Having recently read an article in my local newspaper, that seems to suggest that alcohol abuse is costing the NHS £43 million in my region alone, I then did a simple internet search and came up with the shocking figure that in the UK it apparently costs the NHS £6 billion per year.
Money which now doubt could be spent and possibly managed better elsewhere, within the NHS.
What's your views on this situation, and what do you think should be done?.
"But the figure should be viewed against the £11.5 billion a year which the drinks industry contributes to the public spending purse from duty and VAT alone."
the Government will not want to lose that revenue.
Its all down to an attitude thing - its macho to be able to drink large quantities of alcohol especially if you are young then it becomes habit followed by addiction.
I enjoy a drink and regularly go drinking with the lads however two pints of beer is enough for me and then I'm on the soft stuff but at my age no one worries about ordering me a orange as part of a round, for youngsters it would be unheard of.

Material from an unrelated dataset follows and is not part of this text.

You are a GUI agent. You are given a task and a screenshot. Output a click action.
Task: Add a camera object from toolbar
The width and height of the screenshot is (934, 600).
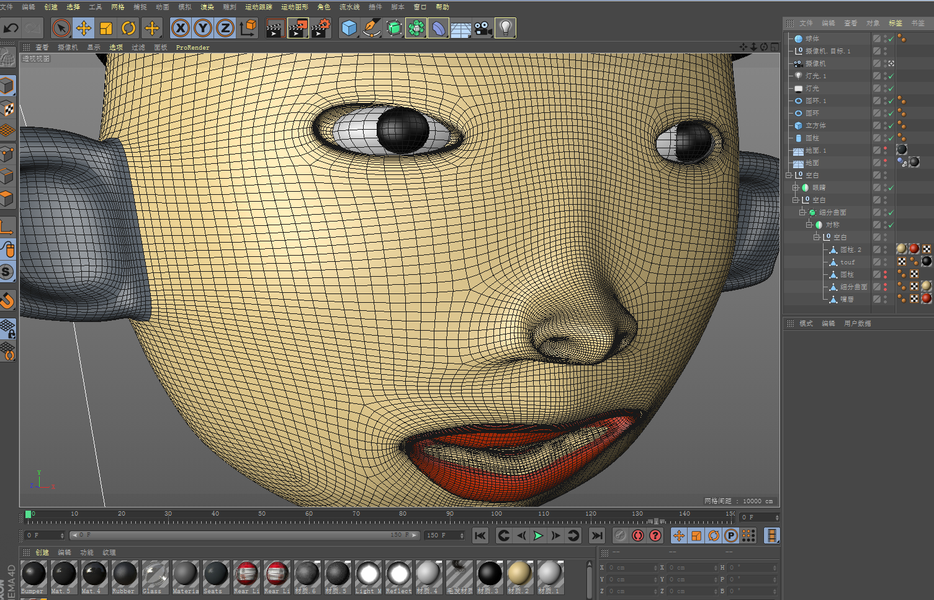pyautogui.click(x=483, y=28)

Rumpelteazer - In my drinking days around Scotland, I found that it was the normal to order a light/dark plus a chaser in most places, yet this practice didn't seem to spread over the border. I even recall the days of drinking laws for Sunday, and how some people overcame this by using new laws on 'hotel' accommodation and visitor's.
Your suggestion on making charges, to me, seems a way forward, but will it ever become law, with yet another example of a good idea bogged down by poor administration or forethought.
Fruit Bat - The £billions paid by the drinks industry is possible one of the big stumbling blocks that they government is faced with. For instance, my local council seem to have no problems in issuing licences, and collecting fees and taxes, yet at the same time are often complaining about the aftermath and costs of drinking incidents.
Again going back in time, I recall the days when public houses where in many locations, usually with a community spirit attached. Even the 'bobby-hole' had its regular use, for people wanting their quart jug or beverage off the premises. Even industry, like foundries supplied workers with a drink of ale during the day.
Yet now we see and hear, that most young people have a drinking party before leaving home, because of cost. And this is perhaps where most of the drinking and later violence stems from, and its becoming more of an attitude or macho problem.
But coming back to a solution, is there really going to be one, and one especially that is going to please the majority, who may regard that drinking to the point of abuse wants far stricter controls, and perhaps penalties that will make some people think twice.
wee eddie, good for you, just remember what a drain you are on the health services unless of course you are paying tax and VAT on it like everyone else, something that some do not consider. Last time I went to a pub £4.00 a pint and £11.00 for a cheeseburger.
Good point. I think that the first time a drunk attends A &E for an obviously drink related visit, they should be told that any future such attendance where drink is the primary cause will be charged for.
Also persistent offenders should be enrolled in a hospital led anti alcoholic programme, as pioneered at St Mary's Paddington.
I also believe that, subject to safety, drunks should be triaged at the end of the queue, and ejected if they cause trouble.